2021 ILEARN Test Results
2016 ISTEP Test Results
According to state test results, they certainly aren’t helping the urban schools in Terre Haute. As you can see from the charts above state test results have been down across all schools but this decline has had a drastically worse effect on our urban schools. For the sake of brevity, I want to focus on two schools in particular, one urban and one rural, but it is important to point out that their results are representative of the entire community. Five years ago 88% of Dixie Bee Elementary students passed the English Language portion of the ISTEP while only 30% of students at Benjamin Franklin passed. Five years later both schools have dropped but Benjamin Franklin is down to 17% while Dixie Bee is down to 51%. It’s tragic to realize that the devastating effects of COVID on our schools still haven’t brought down our rural schools to the performance of our urban schools.

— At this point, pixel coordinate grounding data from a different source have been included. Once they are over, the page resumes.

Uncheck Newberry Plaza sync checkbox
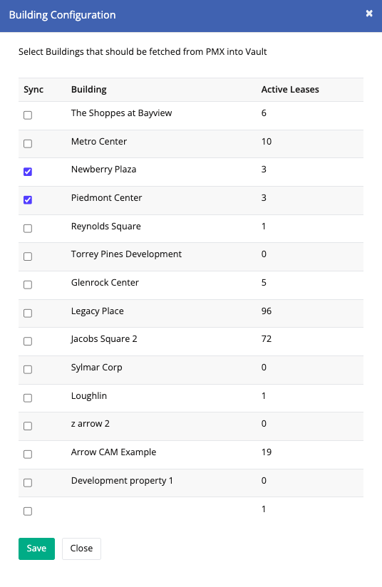 [x=28, y=172]
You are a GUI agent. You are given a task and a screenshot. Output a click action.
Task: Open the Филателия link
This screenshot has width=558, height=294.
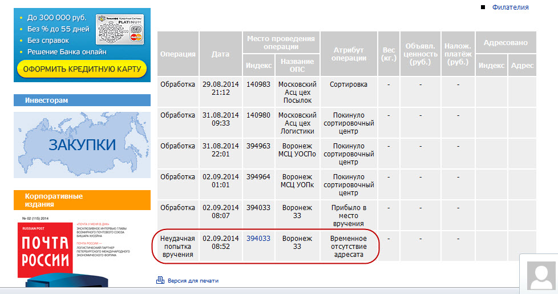pos(510,7)
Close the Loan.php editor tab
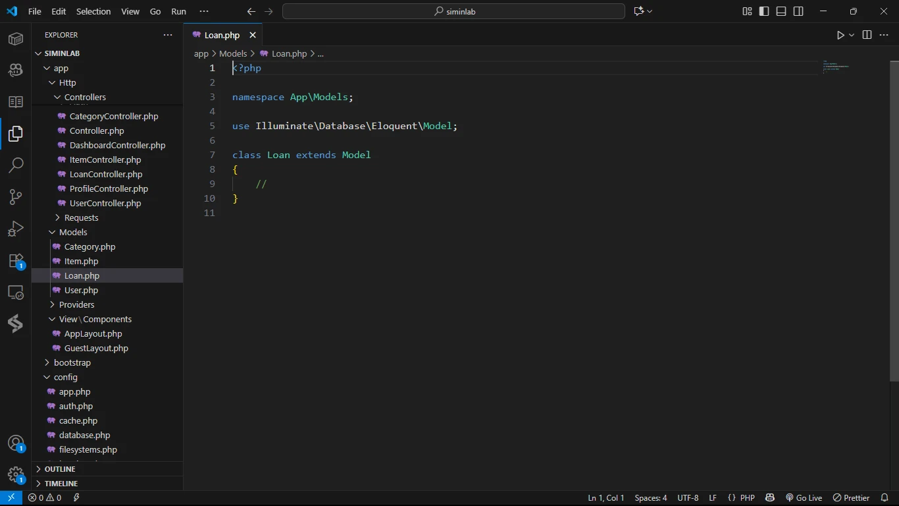Screen dimensions: 899x506 (252, 36)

Third grade English Language results are crucial because a number of studies have shown a connection between graduation rates and third grading reading levels. One of these studies is quoted in an extensive article on the topic in The Atlantic from 2012 titled An Urban Myth That Should Be True, that quote reads, “A student who can’t read on grade level by 3rd grade is four times less likely to graduate by age 19 than a child who does read proficiently by that time. Add poverty to the mix, and a student is 13 times less likely to graduate on time than his or her proficient, wealthier peer,”
Why isn’t this front-page news? Why aren’t more people in our community outraged about it? Well, how can they know unless our local media outlets are willing to bring attention to the issue? Instead, they simply copy and paste information from press releases sent to them from the Vigo County School Corporation. What’s even more concerning is that in years past they used to acknowledge that the information they were printing came from VCSC officials, but in the November 7th, 2021 Tribune-Star article on test results they do not cite a VCSC official or press release despite the fact that large portions of their article came directly from a press release sent by Karen Goeller to the Tribune-Star on November 5th.
The reason why I chose to focus on Benjamin Franklin is because of a deeply troubling fact concerning the odd shape of it’s school boundary map. The current boundaries for the school map match almost exactly the old redlining maps used by banks in our community to limit investment in poor and minority communities. I’ve written previously about the effects of these maps on our community and that article can be found here Redlining Upclose: A Local Case of Systemic Racism. With all of this information taken into account, it appears that the Indiana Urban Schools Association has been more effective at covering up the decline in our urban schools rather than helping improve them.